ESCOMP / CTSM

Community Terrestrial Systems Model (includes the Community Land Model of CESM)
http://www.cesm.ucar.edu/models/cesm2.0/land/
Other
308 stars 312 forks source link

Documentation need for generic single point with nuopc #1565

Open wwieder opened 2 years ago

wwieder commented 2 years ago

Here are the steps needed to create and run a single point case with nupoc.
Users will have to crease a surface dataset first and then make a few manual changes (mainly to shell_commands).

NOTE the mods to user_nl_mosart seem like an (unnecessary?) gotcha

Erik's example case is here:

/glade/work/erik/ctsm_worktrees/branch1/cime/scripts/cases/RandomBoreal_0

With create_newcase command:

./create_newcase --case cases/RandomBoreal_0 --compset I2000Clm51Bgc --res CLM_USRDAT --driver nuopc --user-mods-dirs newton_krylov_spinup --mpilib mpi-serial --run-unsupported (note I used the mpi-serial library for MPI because it's just a single point case)

I did these xml commands (added them to shell_commands)

./xmlchange CLM_USRDAT_NAME="BOREAL1"
./xmlchange PTS_LON=55.
./xmlchange PTS_LAT=57.958115183246
./xmlchange CASESTR="Random Boreal"

NOTE: CASESTR is not required, but makes sure a few things are set with something besides UNSET

Added this to user_nl_clm

fsurdat = '/glade/scratch/wwieder/single_point/surfdata_hist_16pfts_Irrig_CMIP6_simyr2000_RandomBoreal_c210823.nc'

and this to user_nl_mosart

frivinp_rtm = '/dev/null'

(This is something that is required with latest updates in externals, when MOSART_MODE=null (i.e. when compset has MOSART rather than SROF). This is a little glitch that we should fix in CTSM so you don't have to do this (There's a MOSART issue about this)

Originally posted by @ekluzek in https://github.com/ESCOMP/CTSM/issues/1457#issuecomment-905259041

Definition of Done:

adrifoster commented 2 years ago

Thanks @wwieder! I am working on adding the relevant commands/file updates for using subset climate data with NUOPC.

@ekluzek the user_nl_datm_streams files gives good notes for how to update things like files, etc. But it also mentions the meshfile. If I remember correctly we do not need mesh files for single-point runs? Is this correct for the datm data as well? If so, should we update this meshfile value to be blank?

ekluzek commented 2 years ago

OK, I wasn't sure about this myself. But, I looked into how it's done for the NEON data and we should be able to copy how it does it.

The header for the NEON data looks likes this...

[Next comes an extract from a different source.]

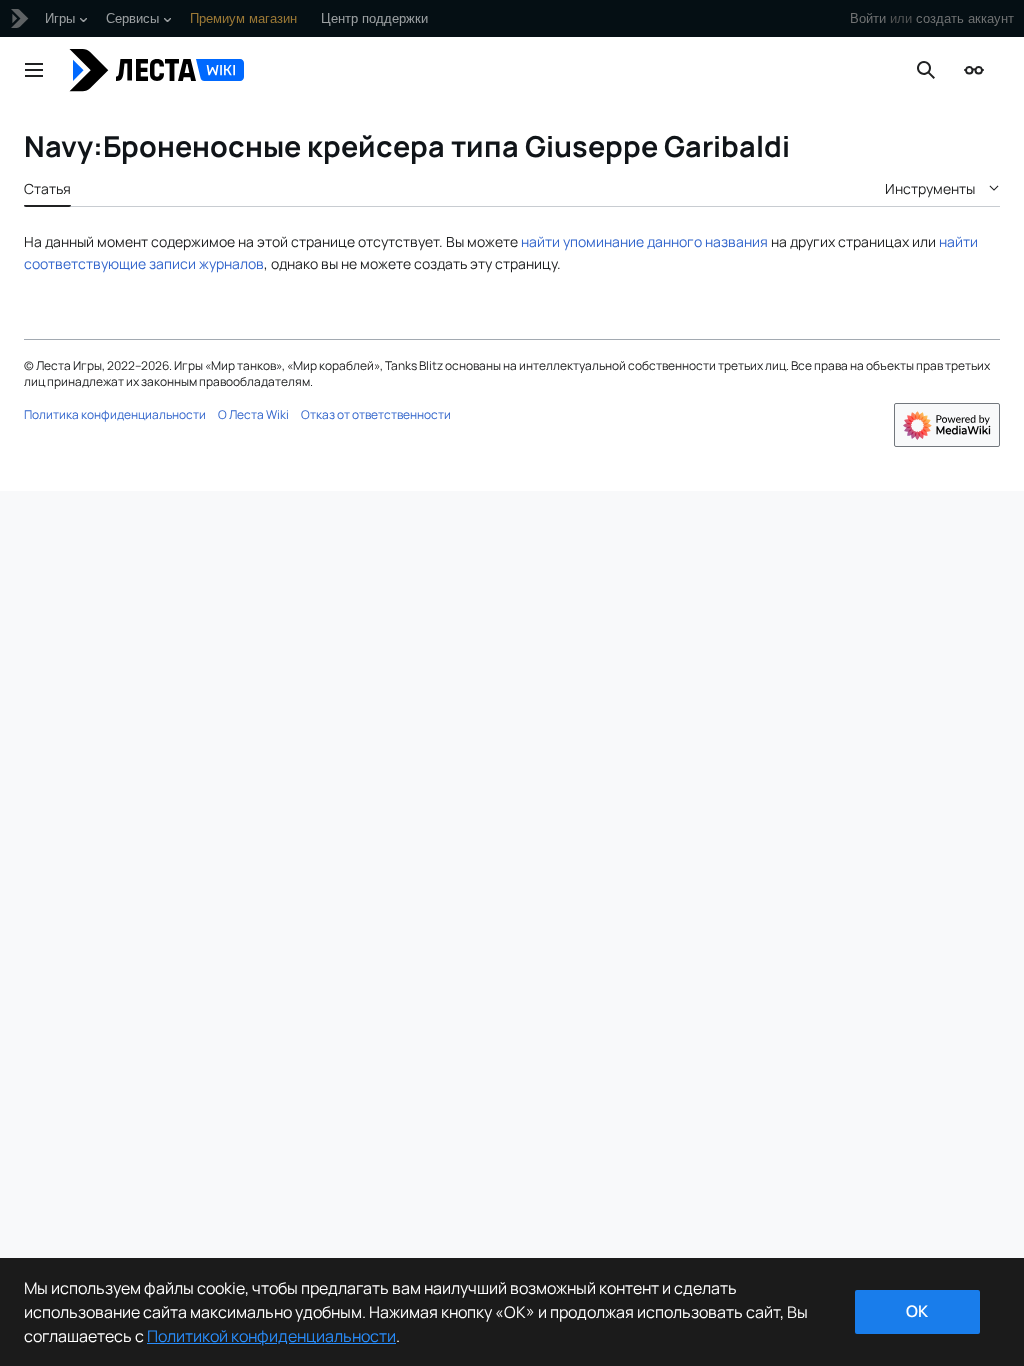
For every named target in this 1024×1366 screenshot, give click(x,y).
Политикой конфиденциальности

  <stream_info name="NEON.NIWO">
   <taxmode>cycle</taxmode>
   <tintalgo>linear</tintalgo>
   <readmode>single</readmode>
   <mapalgo>none</mapalgo>
   <dtlimit>1.5</dtlimit>
   <year_first>2018</year_first>
   <year_last>2018</year_last>
   <year_align>2018</year_align>
   <vectors>null</vectors>
   <meshfile>none</meshfile>
   <lev_dimname>null</lev_dimname>

So mapalgo is none, meshfile is none, and there's only one point of data. If all of those are true we shouldn't need a meshfile for the datm part of this. For regional cases with more than one datapoint for datm we would need to provide a meshfile.

ekluzek commented 2 years ago

So @adrifoster yes you should set meshfile to something besides blank, you should set it to "none" and also set mapalgo to "none".

wwieder commented 2 years ago

for what it's worth, setting up this single point run was super simple after creating the surface dataset, but it's just using the global datm data

/glade/work/wwieder/ctsm/ctsm5.1_N-K_test/cime/scripts/RandomBoreal_0c

adrifoster commented 2 years ago

Great, thanks! @ekluzek

Definitely, @wwieder I think it will be easy going once we get the user_nl_datm_streams files set up for the datm data too.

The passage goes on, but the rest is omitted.